[Dataset records]
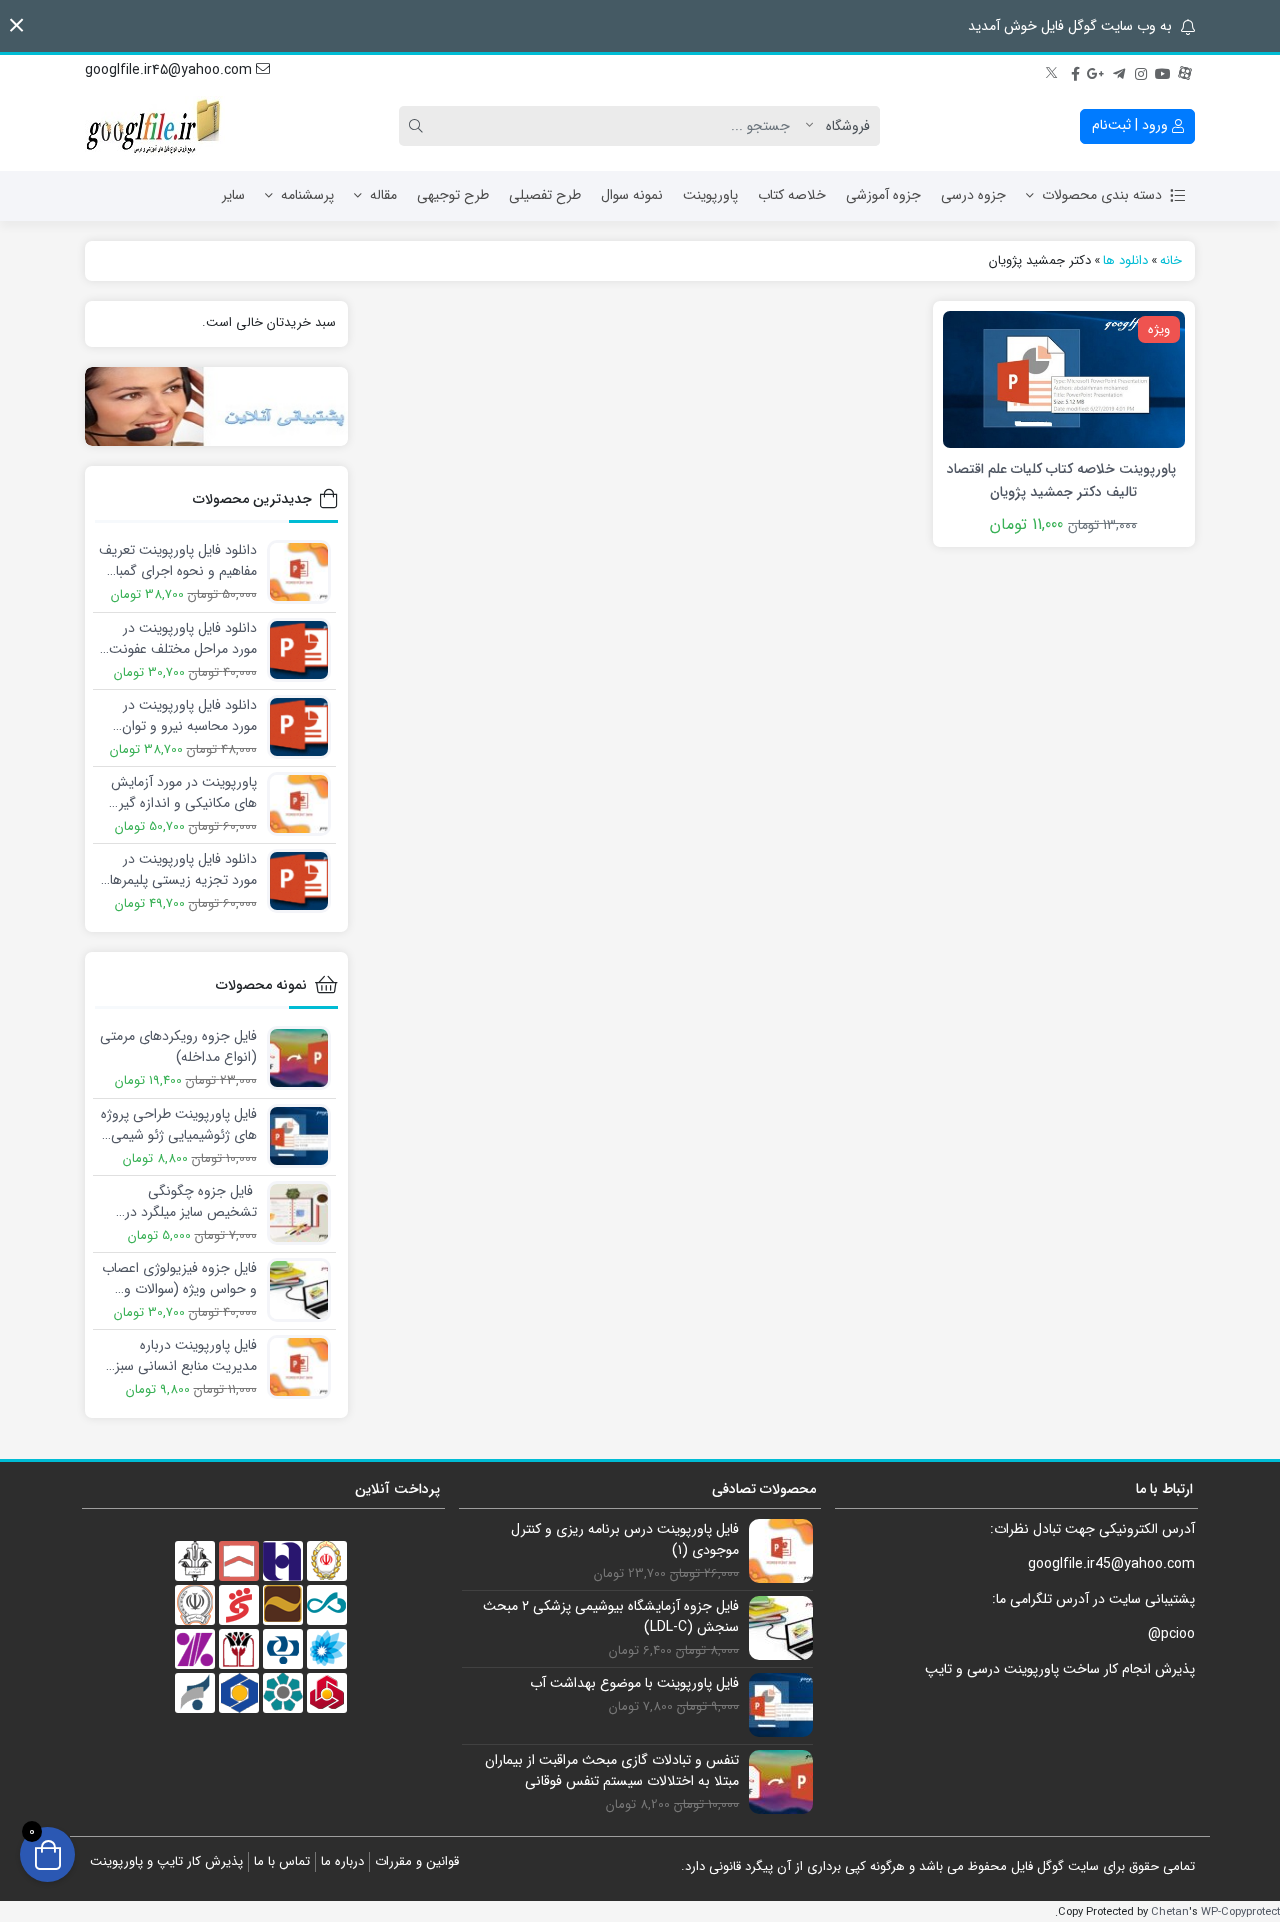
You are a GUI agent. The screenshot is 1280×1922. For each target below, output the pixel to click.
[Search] (419, 126)
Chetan (1170, 1912)
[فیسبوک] (1075, 71)
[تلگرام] (1119, 71)
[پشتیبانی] (216, 406)
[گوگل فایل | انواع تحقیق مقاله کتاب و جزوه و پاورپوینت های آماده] (155, 126)
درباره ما (342, 1861)
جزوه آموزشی (883, 195)
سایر (233, 195)
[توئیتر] (1053, 71)
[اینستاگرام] (1141, 71)
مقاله (383, 195)
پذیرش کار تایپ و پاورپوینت (166, 1861)
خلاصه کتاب (792, 195)
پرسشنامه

**PROBLEM REQUIREMENTS**: Output each entry shown above exactly as it stands, with all pictures removed.

**RESPONSE AREA**:
You are a GUI agent. The screenshot is 1280×1922. For each target below, output the pixel to click.
[Search] (419, 126)
Chetan (1170, 1912)
[فیسبوک] (1075, 71)
[تلگرام] (1119, 71)
[پشتیبانی] (216, 406)
[گوگل فایل | انواع تحقیق مقاله کتاب و جزوه و پاورپوینت های آماده] (155, 126)
درباره ما (342, 1861)
جزوه آموزشی (883, 195)
سایر (233, 195)
[توئیتر] (1053, 71)
[اینستاگرام] (1141, 71)
مقاله (383, 195)
پذیرش کار تایپ و پاورپوینت (166, 1861)
خلاصه کتاب (792, 195)
پرسشنامه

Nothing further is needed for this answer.